Go through the data and report each line that holds the string "number".

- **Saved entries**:
:::::
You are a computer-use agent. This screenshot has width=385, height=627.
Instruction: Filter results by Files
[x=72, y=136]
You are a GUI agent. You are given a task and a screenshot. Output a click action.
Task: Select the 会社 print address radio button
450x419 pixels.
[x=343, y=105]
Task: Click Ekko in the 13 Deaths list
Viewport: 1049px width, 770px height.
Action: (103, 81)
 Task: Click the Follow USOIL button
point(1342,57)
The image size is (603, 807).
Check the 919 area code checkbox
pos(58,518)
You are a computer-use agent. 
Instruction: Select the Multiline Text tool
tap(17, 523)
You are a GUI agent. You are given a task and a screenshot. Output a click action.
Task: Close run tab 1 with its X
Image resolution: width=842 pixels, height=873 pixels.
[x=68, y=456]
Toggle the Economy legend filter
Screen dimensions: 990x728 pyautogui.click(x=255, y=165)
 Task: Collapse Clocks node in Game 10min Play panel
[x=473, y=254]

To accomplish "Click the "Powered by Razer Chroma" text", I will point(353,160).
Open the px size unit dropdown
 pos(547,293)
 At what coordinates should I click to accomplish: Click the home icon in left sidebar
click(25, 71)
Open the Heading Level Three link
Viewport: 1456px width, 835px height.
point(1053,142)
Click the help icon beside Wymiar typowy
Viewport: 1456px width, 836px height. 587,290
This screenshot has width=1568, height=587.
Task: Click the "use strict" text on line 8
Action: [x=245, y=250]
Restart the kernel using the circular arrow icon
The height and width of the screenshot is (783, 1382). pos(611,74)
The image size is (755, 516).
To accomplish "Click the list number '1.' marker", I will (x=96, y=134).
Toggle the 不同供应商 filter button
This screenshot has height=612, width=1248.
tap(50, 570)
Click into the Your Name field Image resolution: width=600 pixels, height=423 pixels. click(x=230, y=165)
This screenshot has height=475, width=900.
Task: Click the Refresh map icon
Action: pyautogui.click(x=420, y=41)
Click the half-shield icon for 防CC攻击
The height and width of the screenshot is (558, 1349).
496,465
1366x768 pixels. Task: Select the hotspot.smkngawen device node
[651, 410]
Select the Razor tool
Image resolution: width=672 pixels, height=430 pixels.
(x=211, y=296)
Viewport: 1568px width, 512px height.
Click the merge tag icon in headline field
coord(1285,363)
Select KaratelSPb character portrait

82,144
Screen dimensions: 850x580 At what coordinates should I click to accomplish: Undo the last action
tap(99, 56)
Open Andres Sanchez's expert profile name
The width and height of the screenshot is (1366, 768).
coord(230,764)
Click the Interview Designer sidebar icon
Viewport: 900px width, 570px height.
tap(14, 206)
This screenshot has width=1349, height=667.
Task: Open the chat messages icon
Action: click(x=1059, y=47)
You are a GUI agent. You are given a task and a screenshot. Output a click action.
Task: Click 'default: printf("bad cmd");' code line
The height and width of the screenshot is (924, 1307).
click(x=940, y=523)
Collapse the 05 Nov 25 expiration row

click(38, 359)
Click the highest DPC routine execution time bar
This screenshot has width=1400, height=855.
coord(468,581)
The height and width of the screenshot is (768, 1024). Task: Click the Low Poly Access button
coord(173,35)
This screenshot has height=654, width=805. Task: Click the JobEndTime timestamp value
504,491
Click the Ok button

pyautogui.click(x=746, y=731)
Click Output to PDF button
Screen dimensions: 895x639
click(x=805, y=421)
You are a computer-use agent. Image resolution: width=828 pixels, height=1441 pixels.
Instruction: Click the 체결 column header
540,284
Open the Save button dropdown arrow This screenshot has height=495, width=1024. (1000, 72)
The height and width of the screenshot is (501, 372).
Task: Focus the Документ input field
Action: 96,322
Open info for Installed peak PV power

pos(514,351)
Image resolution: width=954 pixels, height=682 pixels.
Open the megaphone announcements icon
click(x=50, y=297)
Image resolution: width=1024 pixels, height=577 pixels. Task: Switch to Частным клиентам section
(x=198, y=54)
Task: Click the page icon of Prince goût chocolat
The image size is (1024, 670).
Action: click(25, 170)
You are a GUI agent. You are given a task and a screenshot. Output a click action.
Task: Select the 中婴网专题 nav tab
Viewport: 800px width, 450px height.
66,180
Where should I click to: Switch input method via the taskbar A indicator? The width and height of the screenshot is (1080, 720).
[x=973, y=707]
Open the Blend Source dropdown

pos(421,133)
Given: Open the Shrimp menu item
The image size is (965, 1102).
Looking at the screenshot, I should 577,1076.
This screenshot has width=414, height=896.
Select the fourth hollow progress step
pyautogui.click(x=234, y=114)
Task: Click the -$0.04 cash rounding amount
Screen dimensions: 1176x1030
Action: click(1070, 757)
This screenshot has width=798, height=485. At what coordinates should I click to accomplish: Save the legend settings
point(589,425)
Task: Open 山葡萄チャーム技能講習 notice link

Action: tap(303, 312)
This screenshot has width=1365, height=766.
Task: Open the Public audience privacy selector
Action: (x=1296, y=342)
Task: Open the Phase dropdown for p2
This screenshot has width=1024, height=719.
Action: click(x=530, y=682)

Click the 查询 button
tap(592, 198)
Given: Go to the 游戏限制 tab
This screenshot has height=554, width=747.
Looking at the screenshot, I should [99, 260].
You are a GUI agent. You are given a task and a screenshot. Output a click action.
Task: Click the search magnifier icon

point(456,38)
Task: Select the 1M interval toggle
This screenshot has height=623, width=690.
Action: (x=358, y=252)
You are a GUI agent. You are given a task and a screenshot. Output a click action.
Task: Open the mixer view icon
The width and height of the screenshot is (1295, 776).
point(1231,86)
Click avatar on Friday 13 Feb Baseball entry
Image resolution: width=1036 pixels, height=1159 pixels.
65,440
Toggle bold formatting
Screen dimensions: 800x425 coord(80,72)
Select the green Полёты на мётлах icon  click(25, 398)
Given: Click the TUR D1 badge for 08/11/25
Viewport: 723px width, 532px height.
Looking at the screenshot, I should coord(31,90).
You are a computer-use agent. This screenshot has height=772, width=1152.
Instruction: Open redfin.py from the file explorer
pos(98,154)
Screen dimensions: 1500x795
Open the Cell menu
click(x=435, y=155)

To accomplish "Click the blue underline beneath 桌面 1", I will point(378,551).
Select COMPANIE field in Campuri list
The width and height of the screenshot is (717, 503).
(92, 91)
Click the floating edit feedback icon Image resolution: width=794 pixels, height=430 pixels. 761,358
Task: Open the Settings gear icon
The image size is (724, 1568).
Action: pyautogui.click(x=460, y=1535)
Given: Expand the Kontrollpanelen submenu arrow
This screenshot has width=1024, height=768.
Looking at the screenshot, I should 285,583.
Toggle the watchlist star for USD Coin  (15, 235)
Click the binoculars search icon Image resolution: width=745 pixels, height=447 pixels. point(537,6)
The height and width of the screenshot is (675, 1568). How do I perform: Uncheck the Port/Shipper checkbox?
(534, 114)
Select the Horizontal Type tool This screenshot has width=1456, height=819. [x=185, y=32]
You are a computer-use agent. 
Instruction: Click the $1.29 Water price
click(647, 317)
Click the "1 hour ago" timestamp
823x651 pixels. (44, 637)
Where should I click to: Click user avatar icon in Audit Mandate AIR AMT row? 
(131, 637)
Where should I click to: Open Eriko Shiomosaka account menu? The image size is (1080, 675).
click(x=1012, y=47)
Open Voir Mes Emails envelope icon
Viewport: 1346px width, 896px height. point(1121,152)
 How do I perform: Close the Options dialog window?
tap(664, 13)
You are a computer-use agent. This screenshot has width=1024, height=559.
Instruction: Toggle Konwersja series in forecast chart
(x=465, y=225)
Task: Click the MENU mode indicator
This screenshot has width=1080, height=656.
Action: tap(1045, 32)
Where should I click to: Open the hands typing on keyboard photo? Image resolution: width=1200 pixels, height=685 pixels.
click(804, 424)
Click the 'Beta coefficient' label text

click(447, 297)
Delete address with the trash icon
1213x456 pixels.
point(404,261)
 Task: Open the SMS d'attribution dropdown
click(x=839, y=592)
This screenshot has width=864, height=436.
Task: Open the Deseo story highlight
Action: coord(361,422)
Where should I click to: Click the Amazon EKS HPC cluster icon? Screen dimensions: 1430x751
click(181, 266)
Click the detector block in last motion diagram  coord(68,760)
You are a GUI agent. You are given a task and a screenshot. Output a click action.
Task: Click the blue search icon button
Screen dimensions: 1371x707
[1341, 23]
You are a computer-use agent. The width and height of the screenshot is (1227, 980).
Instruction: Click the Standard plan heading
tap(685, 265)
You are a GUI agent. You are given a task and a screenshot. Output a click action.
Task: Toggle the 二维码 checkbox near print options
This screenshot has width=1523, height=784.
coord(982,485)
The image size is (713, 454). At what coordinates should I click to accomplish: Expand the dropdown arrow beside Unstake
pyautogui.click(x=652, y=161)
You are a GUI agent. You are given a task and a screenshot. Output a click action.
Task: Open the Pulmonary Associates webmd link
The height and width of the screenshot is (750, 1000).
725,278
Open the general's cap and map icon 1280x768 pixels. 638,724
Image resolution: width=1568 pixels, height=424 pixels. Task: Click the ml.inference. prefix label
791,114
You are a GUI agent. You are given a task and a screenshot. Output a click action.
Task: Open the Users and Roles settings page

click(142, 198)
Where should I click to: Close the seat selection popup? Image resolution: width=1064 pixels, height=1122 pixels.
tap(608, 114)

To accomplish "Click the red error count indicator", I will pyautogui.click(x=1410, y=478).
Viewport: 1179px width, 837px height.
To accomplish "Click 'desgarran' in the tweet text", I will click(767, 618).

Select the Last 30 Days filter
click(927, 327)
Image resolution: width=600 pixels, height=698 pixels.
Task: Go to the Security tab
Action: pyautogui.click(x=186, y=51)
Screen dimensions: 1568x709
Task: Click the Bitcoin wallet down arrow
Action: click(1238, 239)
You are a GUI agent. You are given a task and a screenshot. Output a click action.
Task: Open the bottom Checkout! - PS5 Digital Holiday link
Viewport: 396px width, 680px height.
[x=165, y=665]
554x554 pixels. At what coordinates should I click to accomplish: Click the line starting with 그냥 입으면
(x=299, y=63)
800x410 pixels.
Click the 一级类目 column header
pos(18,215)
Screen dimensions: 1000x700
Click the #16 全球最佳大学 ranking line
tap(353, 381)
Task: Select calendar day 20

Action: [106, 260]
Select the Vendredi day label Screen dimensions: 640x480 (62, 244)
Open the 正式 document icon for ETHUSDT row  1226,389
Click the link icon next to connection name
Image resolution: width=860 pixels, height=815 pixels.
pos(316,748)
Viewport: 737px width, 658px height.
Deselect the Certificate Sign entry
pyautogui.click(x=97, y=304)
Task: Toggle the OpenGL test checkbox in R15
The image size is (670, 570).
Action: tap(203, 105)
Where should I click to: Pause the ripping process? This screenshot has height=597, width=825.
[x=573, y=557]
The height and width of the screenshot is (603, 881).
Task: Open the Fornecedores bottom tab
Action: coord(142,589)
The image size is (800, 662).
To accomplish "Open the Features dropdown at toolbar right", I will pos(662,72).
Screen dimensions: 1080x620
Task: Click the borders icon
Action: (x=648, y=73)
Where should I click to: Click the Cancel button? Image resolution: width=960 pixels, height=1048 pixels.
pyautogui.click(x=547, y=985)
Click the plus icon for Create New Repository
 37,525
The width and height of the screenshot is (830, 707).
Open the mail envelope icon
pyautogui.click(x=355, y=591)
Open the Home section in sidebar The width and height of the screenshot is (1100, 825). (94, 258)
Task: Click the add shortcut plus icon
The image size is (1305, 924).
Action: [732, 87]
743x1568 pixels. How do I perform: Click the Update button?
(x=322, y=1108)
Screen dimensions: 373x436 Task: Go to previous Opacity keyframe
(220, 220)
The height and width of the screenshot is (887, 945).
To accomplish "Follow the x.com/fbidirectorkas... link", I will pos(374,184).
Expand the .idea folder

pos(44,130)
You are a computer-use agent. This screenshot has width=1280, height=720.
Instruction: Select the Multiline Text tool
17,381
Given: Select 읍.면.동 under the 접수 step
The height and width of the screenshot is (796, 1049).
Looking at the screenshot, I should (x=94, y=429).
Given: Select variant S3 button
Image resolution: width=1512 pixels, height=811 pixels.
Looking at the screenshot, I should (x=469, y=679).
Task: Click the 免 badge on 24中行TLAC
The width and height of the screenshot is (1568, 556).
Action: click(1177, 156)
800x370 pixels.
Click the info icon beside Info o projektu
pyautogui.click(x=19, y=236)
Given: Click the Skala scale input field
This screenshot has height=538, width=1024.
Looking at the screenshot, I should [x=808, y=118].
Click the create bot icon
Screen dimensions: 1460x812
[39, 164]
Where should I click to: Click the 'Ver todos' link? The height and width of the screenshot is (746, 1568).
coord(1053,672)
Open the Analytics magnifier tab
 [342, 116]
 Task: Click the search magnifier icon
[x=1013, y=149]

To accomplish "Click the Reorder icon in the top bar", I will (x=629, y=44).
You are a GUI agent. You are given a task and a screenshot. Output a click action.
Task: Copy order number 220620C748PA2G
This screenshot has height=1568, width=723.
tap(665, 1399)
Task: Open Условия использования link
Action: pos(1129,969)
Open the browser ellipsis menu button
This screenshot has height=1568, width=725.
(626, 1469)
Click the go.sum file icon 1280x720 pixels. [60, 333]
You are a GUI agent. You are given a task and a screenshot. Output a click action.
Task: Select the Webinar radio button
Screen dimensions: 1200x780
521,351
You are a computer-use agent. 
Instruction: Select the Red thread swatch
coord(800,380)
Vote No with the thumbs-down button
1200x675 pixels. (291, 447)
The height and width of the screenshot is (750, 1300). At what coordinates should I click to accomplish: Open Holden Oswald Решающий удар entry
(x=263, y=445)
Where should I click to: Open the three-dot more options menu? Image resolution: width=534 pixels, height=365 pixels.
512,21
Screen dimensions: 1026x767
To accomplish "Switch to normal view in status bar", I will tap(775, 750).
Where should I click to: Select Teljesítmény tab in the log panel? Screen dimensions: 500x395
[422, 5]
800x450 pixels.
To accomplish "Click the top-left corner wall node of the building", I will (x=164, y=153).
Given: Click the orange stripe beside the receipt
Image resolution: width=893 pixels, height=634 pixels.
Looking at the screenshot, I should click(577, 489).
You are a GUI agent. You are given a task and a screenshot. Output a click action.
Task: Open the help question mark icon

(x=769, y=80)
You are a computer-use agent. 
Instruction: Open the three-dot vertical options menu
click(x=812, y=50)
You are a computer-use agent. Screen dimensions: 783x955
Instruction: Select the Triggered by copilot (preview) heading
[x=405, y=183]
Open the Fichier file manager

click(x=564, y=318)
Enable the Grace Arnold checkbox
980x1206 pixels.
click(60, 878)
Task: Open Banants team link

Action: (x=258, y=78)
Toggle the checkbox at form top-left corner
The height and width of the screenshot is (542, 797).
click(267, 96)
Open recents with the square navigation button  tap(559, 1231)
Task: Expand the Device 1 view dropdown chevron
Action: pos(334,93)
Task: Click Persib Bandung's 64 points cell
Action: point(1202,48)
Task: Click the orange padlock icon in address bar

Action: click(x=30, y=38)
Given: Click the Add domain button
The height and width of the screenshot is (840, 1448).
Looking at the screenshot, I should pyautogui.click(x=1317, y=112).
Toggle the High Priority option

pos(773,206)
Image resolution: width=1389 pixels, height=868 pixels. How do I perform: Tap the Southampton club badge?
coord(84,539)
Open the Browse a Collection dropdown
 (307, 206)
:::::
- **Output for this exercise**:
To accomplish "Click the list number '1.' marker", I will (x=96, y=134).
Task: Copy order number 220620C748PA2G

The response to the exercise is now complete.